● Text provided

start

The European Union Agency for Fundamental Rights LGBT survey from 2012 showed that 35 per cent of respondents from Sweden felt discriminated against or harassed in the last 12 months on the grounds of sexual orientation. Not a very flattering figure but still better compared with that year’s EU average of 47 per cent.
Same-sex marriages were legalised in Sweden in 2009.
Photo: Malin Hoelstad/TT
What makes Sweden one of the most gay-friendly countries in the world is that people continue to fight for further improvements.
In addition to RFSL, there are a number of LGBTQ organisations ranging from those affiliated with a political party to youth organisations and organisations for a particular occupation, such as the Swedish gay police association.
Most of these organisations work with events, campaigns, information, education and support. Together they build networks, often in solidarity with international LGBTQ movements. Stockholm Pride also participates, for example through the Stockholm Pride international solidarity fund, which was founded in 2006.
Many organisations in Sweden fight for the right for people who are persecuted in their home countries to get asylum in Sweden, with homosexual acts still outlawed in approximately 80 countries and territories around the world (Sweden legalised it in 1944).
Several Swedish organisations and institutions dedicate resources to intensify co-operation with human rights activists in other countries. Swedish law also states that the Migration Agency will give asylum to people who are persecuted in their homeland due to sexual orientation and gender.

end

● The tasks
1 - Answer these questions from the passage on LGBTQ rights in Sweden:
(a) What percentage of respondents from Sweden in the 2012 survey felt discriminated against or harassed on the grounds of sexual orientation?
(b) In what year were same-sex marriages legalized in Sweden?
(c) When was the Stockholm Pride international solidarity fund founded?
2 - Render this sentence from the passage on LGBTQ rights in Sweden in Spanish: "Most of these organisations work with events, campaigns, information, education and support."
3 - Resume the passage on LGBTQ rights in Sweden, picking up after its final sentence.

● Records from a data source
start

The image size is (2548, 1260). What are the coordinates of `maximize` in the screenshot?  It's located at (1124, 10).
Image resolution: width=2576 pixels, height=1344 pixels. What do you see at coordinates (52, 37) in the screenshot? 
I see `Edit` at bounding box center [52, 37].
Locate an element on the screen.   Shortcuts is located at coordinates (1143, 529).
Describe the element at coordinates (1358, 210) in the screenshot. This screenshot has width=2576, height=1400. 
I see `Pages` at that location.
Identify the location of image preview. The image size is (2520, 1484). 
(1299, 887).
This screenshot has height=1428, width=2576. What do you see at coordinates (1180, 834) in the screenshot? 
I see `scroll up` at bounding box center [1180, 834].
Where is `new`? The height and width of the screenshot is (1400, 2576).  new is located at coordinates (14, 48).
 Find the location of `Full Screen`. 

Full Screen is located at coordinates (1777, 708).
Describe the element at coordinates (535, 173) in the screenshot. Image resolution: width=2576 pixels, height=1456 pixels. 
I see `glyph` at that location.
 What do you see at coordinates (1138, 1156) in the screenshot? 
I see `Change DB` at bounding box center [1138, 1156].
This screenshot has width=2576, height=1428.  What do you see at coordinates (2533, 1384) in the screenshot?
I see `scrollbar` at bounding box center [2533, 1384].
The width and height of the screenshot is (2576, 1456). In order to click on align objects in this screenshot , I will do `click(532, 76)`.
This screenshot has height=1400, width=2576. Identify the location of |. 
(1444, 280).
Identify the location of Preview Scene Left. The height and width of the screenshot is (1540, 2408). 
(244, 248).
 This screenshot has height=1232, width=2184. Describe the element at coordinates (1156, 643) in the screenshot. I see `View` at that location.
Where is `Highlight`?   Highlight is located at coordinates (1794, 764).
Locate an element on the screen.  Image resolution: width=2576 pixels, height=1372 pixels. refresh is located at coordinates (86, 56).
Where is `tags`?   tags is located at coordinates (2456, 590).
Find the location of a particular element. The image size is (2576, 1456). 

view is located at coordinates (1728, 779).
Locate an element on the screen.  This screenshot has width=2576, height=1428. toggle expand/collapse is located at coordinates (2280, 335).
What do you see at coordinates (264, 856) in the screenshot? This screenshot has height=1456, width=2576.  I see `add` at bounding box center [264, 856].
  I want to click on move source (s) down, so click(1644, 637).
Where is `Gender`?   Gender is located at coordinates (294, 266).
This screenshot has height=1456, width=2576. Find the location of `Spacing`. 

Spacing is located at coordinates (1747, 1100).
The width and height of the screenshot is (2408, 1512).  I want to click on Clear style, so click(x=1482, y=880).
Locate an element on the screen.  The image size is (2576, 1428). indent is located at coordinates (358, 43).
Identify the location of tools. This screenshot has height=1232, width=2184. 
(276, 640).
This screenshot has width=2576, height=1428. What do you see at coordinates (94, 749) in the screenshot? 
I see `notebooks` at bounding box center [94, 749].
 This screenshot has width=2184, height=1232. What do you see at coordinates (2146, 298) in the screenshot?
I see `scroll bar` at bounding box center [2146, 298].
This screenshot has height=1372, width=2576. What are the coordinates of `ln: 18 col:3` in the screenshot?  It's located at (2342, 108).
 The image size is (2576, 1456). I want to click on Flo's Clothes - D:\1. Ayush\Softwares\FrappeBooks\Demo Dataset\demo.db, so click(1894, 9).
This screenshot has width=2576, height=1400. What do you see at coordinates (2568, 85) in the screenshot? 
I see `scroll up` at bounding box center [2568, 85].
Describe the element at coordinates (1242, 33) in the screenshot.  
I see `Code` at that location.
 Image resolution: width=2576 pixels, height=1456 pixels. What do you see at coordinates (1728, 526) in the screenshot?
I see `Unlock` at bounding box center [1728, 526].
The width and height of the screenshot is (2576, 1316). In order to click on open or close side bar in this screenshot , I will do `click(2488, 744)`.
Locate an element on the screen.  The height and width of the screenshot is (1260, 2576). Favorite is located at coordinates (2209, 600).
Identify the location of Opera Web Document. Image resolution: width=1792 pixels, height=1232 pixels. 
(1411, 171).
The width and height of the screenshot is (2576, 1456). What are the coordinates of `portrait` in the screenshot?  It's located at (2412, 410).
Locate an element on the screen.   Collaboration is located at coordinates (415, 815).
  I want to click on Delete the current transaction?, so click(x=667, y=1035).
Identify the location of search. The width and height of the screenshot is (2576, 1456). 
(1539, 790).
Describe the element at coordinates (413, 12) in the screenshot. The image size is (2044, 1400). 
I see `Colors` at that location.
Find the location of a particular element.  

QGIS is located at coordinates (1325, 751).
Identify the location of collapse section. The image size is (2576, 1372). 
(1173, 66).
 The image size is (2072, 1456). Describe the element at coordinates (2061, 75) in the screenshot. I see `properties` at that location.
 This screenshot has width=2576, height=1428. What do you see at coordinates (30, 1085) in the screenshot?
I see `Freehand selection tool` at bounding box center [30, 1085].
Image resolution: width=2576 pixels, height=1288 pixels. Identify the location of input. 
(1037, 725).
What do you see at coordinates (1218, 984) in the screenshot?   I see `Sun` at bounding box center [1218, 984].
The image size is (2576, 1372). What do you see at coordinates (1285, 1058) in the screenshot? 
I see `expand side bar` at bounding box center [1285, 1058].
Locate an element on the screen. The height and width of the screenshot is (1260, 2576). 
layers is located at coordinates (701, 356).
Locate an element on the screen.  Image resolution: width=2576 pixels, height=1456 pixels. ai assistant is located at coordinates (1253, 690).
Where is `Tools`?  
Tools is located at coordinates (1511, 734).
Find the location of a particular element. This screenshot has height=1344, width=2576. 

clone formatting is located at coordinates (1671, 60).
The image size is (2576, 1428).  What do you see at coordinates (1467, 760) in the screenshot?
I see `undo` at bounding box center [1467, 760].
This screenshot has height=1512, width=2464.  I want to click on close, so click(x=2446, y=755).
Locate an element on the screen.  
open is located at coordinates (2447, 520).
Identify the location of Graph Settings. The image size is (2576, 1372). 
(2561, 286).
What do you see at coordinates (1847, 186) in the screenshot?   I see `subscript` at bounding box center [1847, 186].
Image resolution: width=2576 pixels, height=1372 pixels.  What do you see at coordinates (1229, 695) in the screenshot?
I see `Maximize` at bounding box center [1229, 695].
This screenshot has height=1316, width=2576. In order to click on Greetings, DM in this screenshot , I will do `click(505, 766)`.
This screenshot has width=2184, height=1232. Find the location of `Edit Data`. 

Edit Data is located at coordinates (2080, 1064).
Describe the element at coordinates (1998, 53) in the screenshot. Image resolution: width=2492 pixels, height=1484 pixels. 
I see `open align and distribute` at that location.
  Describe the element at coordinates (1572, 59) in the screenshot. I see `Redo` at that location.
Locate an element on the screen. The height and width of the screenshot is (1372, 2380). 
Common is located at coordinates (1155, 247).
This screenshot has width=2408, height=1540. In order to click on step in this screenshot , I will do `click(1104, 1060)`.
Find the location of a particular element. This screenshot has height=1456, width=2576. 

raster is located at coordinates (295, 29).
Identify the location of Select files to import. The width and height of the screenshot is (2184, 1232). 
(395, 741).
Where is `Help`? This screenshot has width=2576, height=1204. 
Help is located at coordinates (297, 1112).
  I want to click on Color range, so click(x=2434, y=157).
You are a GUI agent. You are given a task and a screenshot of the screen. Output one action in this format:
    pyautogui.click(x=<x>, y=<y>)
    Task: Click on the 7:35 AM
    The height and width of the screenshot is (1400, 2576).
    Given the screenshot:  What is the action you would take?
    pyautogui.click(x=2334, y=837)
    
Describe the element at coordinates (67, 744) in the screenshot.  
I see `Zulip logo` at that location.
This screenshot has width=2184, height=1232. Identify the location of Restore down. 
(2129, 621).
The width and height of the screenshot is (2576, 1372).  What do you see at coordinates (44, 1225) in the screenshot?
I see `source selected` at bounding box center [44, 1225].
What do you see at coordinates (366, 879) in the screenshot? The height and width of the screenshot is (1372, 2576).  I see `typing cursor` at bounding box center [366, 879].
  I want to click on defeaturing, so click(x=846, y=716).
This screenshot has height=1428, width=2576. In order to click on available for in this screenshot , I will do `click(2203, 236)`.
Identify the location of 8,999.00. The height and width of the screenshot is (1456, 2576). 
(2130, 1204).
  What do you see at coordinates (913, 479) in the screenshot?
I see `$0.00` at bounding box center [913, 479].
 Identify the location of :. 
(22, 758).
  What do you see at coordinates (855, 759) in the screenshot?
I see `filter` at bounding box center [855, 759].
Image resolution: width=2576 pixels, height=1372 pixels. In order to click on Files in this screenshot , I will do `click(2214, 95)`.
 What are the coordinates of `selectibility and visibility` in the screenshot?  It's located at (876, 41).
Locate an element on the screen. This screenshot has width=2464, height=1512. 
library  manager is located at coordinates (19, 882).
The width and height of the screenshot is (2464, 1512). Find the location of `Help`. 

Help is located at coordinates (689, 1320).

end

● Answer list
1 -
(a) 35 per cent
(b) 2009
(c) 2006

2 - La mayoría de estas organizaciones trabajan con eventos, campañas, información, educación y apoyo.

3 -
Religion is often cited as a reason why people object to homosexuality and transgender people. The national Church of Sweden, however, has taken a clear stance for love in all its forms.
Shortly after gender-neutral marriage laws came in effect in 2009, the Church of Sweden permitted same-sex ceremonies. Individual priests have the right to withstand but it is then up to the parish to find someone who will perform the ceremony.
It is not surprising then that the Church of Sweden is represented at Stockholm Pride or that they arrange Rainbow Mass that mirrors every person’s equal worth, also from an LGBTQ perspective. Malin Strindberg, Priest at the Rainbow Mass, says: ‘Most priests are wise enough to understand that homosexual love is worth every bit as much as any other kind of love.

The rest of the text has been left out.